Eliza Fletcher: Memphis police identify body of abducted jogger

MEMPHIS, TN-
Tennessee police said Tuesday that a body found in an exhaustive search lasting more than three days is a woman who was abducted and forced into an SUV during a morning jog near the University of Memphis. .
Memphis police said on Twitter that investigators have identified the body of Eliza Fletcher, 34, a schoolteacher and granddaughter of a prominent Memphis businessman.
The body was found Monday after a series of searches over Labor Day weekend for the woman who was abducted around 4 a.m. Friday, police said. A man approached her and forced her into an SUV after a brief struggle, police said. Fletcher was reported missing when she failed to return home after her usual morning jog.
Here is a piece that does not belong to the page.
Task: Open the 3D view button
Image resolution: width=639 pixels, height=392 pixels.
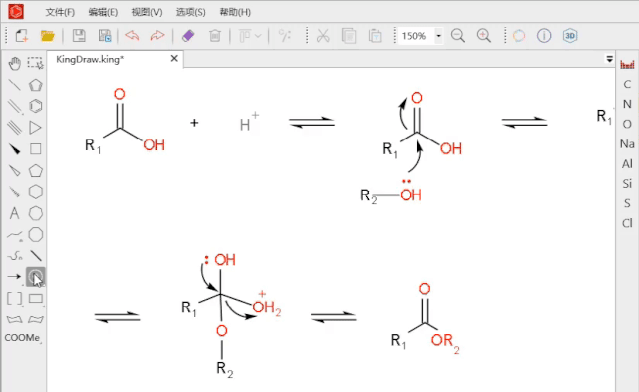Action: pos(570,36)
A man charged with particularly aggravated kidnapping and tampering with evidence in the nationally publicized case was due to be arraigned on Tuesday. U.S. Marshals arrested Cleotha Abston, 38, on Saturday after police detected her DNA on a pair of sandals found near where Eliza Fletcher was last seen, according to an arrest affidavit.
Abston will now also face charges of 1st degree murder and 1st degree murder in the commission of a kidnapping, Memphis police said in a tweet Tuesday morning.
Police also linked the vehicle they believe was used in the abduction to a person at a home where Abston was staying. Online court records do not show whether Abston has an attorney who could comment on his behalf Tuesday morning.
Late Monday, police tweeted that a body had been found in a Memphis neighborhood but that person’s identity and cause of death were unconfirmed. A large police presence was reported in the area where authorities said they found the body just after 5 p.m. Memphis police had searched multiple locations with dogs, ATVs and a helicopter throughout the weekend.
Fletcher is the granddaughter of the late Joseph Orgill III, a Memphis hardware businessman and philanthropist. The family released a video statement asking for help in locating Fletcher and offered a US$50,000 reward for information about the case.
Abston previously kidnapped a prominent Memphis attorney in 2000, the Commercial Appeal reported. When he was just 16, Abston forced Kemper Durand into the trunk of his own car at gunpoint. After several hours, Abston took Durand away and forced him to a Mapco gas station to withdraw cash from an ATM. At the station, an armed guard from the Memphis Housing Authority entered and Durand screamed for help. Abston fled but was found and arrested. He pleaded guilty in 2001 to particularly aggravated kidnapping and aggravated robbery, according to court records. He received a 24-year sentence.
Durand, in a victim impact statement, wrote: « I was very lucky to be able to escape from the custody of Cleotha Abston. … It is very likely that I would have been killed if I hadn’t escaped me, » the Commercial Appeal said. reported.
Durand died in 2013, seven years before Abston was released in November 2020 at the age of 36. In the two years since his release, there have been no other documented charges against Abston in Shelby County before his arrest on Saturday, the Commercial Appeal reported.